DPR kebut pembahasan RUU Perampasan Aset saat reses. Dasco izinkan Komisi III tetap rapat untuk respons desakan publik dan targetkan RUU tuntas 2026. ( Foto: dprri. go. id)

Editor: A. Rayyan K

GEBRAK.ID,JAKARTA — Di tengah masa reses yang berlangsung hingga pertengahan Agustus mendatang, sejumlah komisi di DPR RI dipastikan tetap menggelar rapat. Salah satu agenda yang menjadi sorotan utama adalah percepatan pembahasan Rancangan Undang-Undang (RUU) tentang Perampasan Aset. 

Wakil Ketua DPR RI, Sufmi Dasco Ahmad, menyatakan pihaknya telah memberikan izin kepada komisi-komisi yang mengajukan permohonan untuk tetap melaksanakan rapat legislasi selama masa reses. Kebijakan ini diambil untuk merespons dinamika dan desakan publik yang menilai DPR tidak serius membahas RUU Perampasan Aset. 

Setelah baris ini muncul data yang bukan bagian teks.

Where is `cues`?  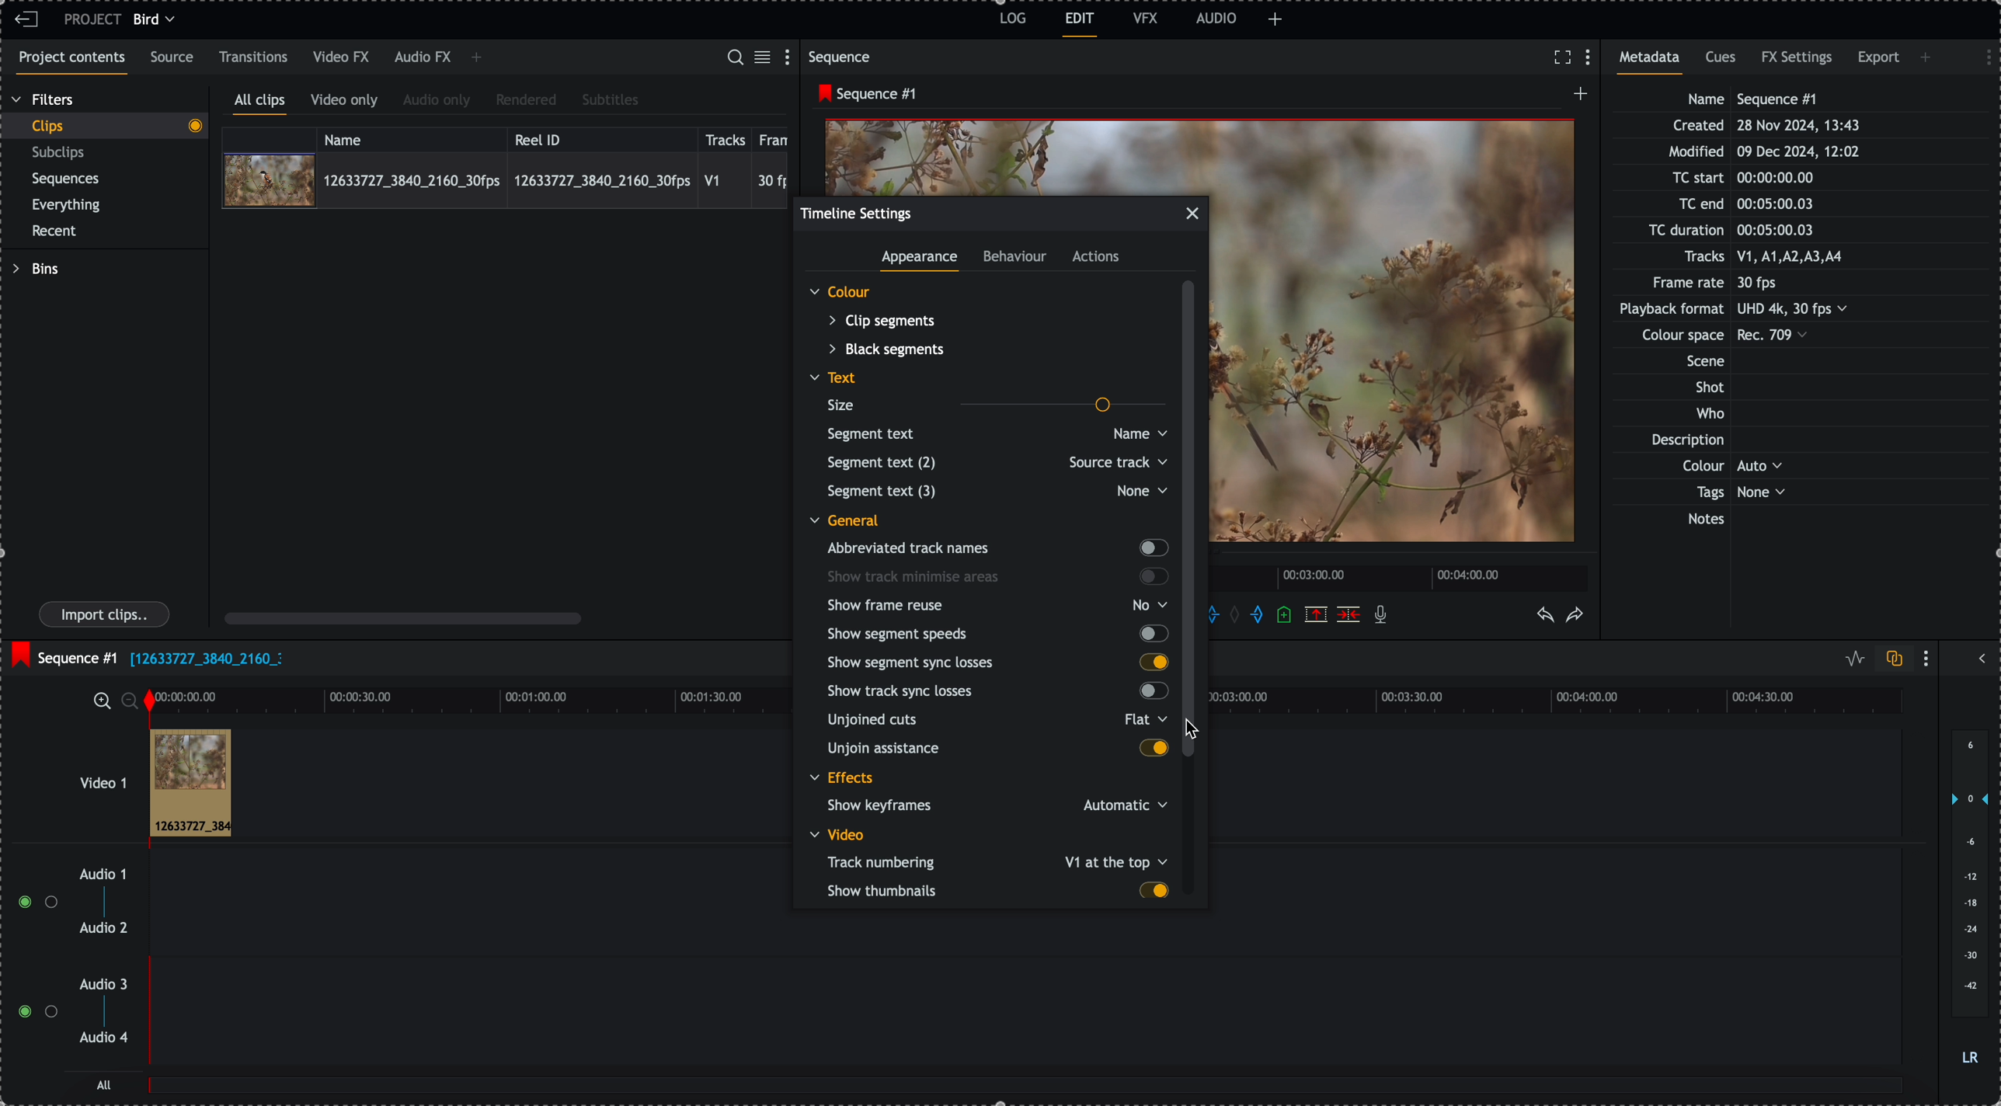
cues is located at coordinates (1722, 62).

"Kita persilakan dalam masa reses asalkan meminta izin sesuai mekanisme yang berlaku," ujar Dasco dalam rapat paripurna penutupan masa sidang V, Selasa (21/7). 

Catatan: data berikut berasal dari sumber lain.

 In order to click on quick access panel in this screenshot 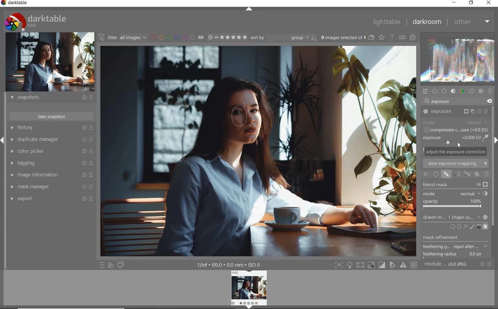, I will do `click(425, 92)`.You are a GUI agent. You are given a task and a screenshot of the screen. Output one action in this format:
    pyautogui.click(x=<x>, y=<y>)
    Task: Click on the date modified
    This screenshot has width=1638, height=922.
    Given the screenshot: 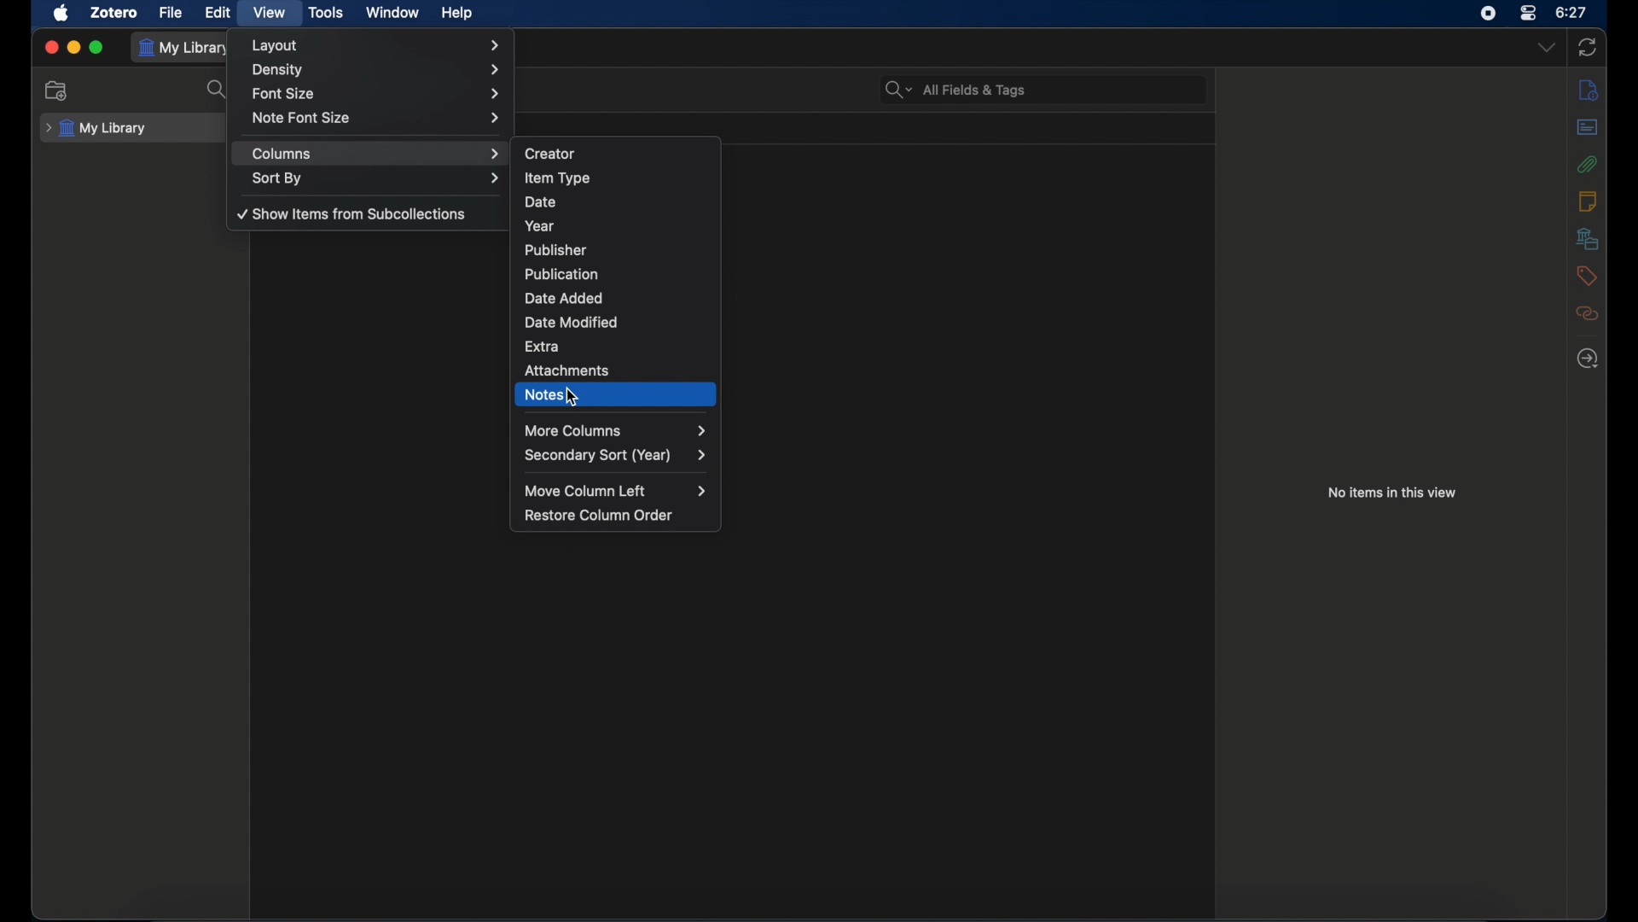 What is the action you would take?
    pyautogui.click(x=572, y=322)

Dasco mengungkapkan bahwa Komisi III DPR adalah salah satu yang telah mengajukan izin untuk melanjutkan Rapat Dengar Pendapat Umum (RDPU) terkait RUU Perampasan Aset. Pimpinan DPR pun mendukung langkah ini untuk menepis anggapan miring dari publik.

"Untuk Komisi III kita dukung untuk tetap membahas karena dinamika yang ada di publik dianggap DPR tidak mau membahas undang-undang perampasan aset. Padahal ini sudah dua bulan lebih berjalan, partisipasi publik di Komisi III terus berjalan," tegas Dasco. 

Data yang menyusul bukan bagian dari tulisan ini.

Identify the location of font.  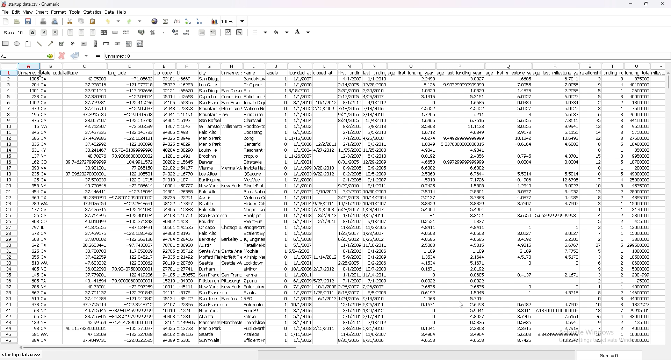
(14, 32).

Komitmen untuk menuntaskan RUU ini juga ditegaskan oleh Wakil Ketua DPR RI, Saan Mustopa. Ia menargetkan RUU Perampasan Aset dapat rampung pada tahun 2026. Menurutnya, regulasi ini merupakan prioritas dalam Program Legislasi Nasional (Prolegnas) dan akan dibahas secara hati-hati dengan melibatkan berbagai pemangku kepentingan untuk menyempurnakan substansinya. 

Hal senada disampaikan Ketua Komisi III DPR RI, Habiburokhman. Ia membantah narasi yang menyebut DPR menolak pembahasan RUU tersebut dan memastikan pembahasan terus berjalan dengan melibatkan berbagai elemen masyarakat, termasuk akademisi dari University of Cambridge, King's College, organisasi mahasiswa, dan profesi seperti Peradi. 

"Justru kami gaspol, bahkan memakai turbo, untuk membentuk undang-undang ini," ujar Habiburokhman. 

Pembahasan difokuskan untuk menyeimbangkan kepentingan pemulihan aset dengan pencegahan penyalahgunaan kewenangan aparat penegak hukum. Selain itu, isu mengenai pembentukan lembaga khusus pengelola aset sitaan dan nomenklatur yang digunakan, apakah "pemulihan aset" atau "perampasan aset", juga masih dalam tahap pendalaman. 

Selain RUU Perampasan Aset, Dasco menyebutkan beberapa RUU lain juga akan dibahas selama masa reses, antara lain RUU Lalu Lintas Angkutan Jalan (LLAJ), RUU Hak Cipta, dan RUU Satu Data Indonesia yang baru ditetapkan sebagai usul inisiatif DPR.